When their behemoth of a creation escapes, what ensues is reminiscent of early horror films such as The Wolf Man or even Dracula. Gothic horror imagery and dark, operatic underscore make the second half of this film as enthralling as it is terrifying. These filmic elements haven’t been utilised to this extent in the Jurassic franchise to this point. J.A. Bayona does an excellent job inserting these new themes and images into the series.

Perhaps the biggest reason that I love Fallen Kingdom is because it is a continuation of the themes in Michael Crichton’s original Jurassic Park novel. The extent and unexpected elements of Fallen Kingdom’s plot feel very at home in Crichton’s world. It is revealed that Maisie Lockwood (the film’s main child character and Benjamin Lockwood’s daughter, portrayed by Isabella Sermon) was brought to life using the cloning techniques pioneered by InGen and John Hammond to create dinosaurs. This choice by Lockwood is what drove him and Hammond apart many years ago. This plot thread in particular feels like something Michael Crichton would have written about.

In what is Fallen Kingdom’s most overt connection to Jurassic Park, Ian Malcolm (Jeff Goldblum) makes his return to the franchise. His most ominous and telling words are heard as the rescued dinosaurs are ultimately released upon the world. To paraphrase him: “…Man has discovered genetic power, the most powerful tool known to man, and we aren’t being very responsible with it. Our greed and political megalomania are going to be the death of us.” And he is exactly right. The awesome force of the genetic power first seen in Jurassic Park is spelling our doom as a species because of our irresponsibility and blind, childish greed.

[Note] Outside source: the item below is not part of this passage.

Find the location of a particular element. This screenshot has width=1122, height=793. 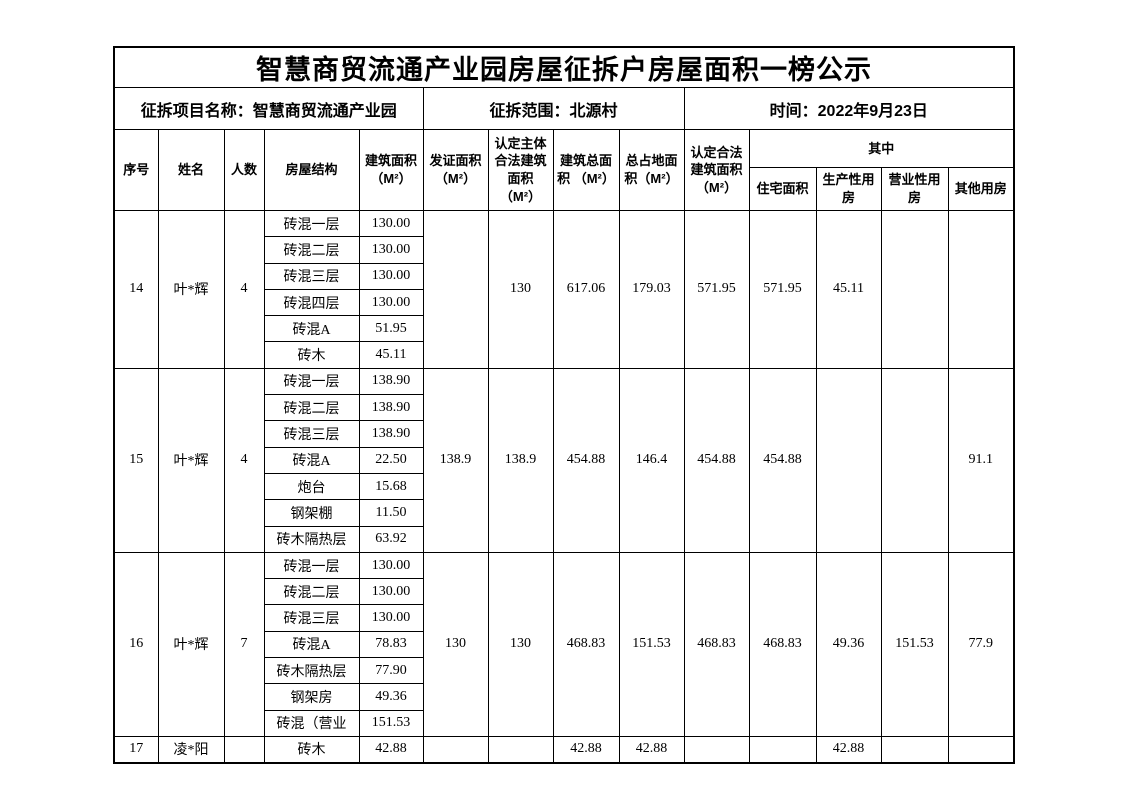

Fallen Kingdom is among the Jurassic franchise’s best because it serves as a culmination of the dangerous ethical questions this dino franchise has been asking since the beginning: can humans manage newly discovered scientific power correctly? Or will our quest for awe, power, and money spell our doom? That is why this film franchise is still going: we are seeing the dangerous and dark answers to those questions…

In the end, Fallen Kingdom is an extremely entertaining, thrilling, and scary entry in the Jurassic franchise that is well worth your time and money. Don’t always listen to what others say. Join the others who love dinosaurs and the relevant moral questions these films pose. Go to the cinema and find out for yourself! The dinosaurs are alive and well!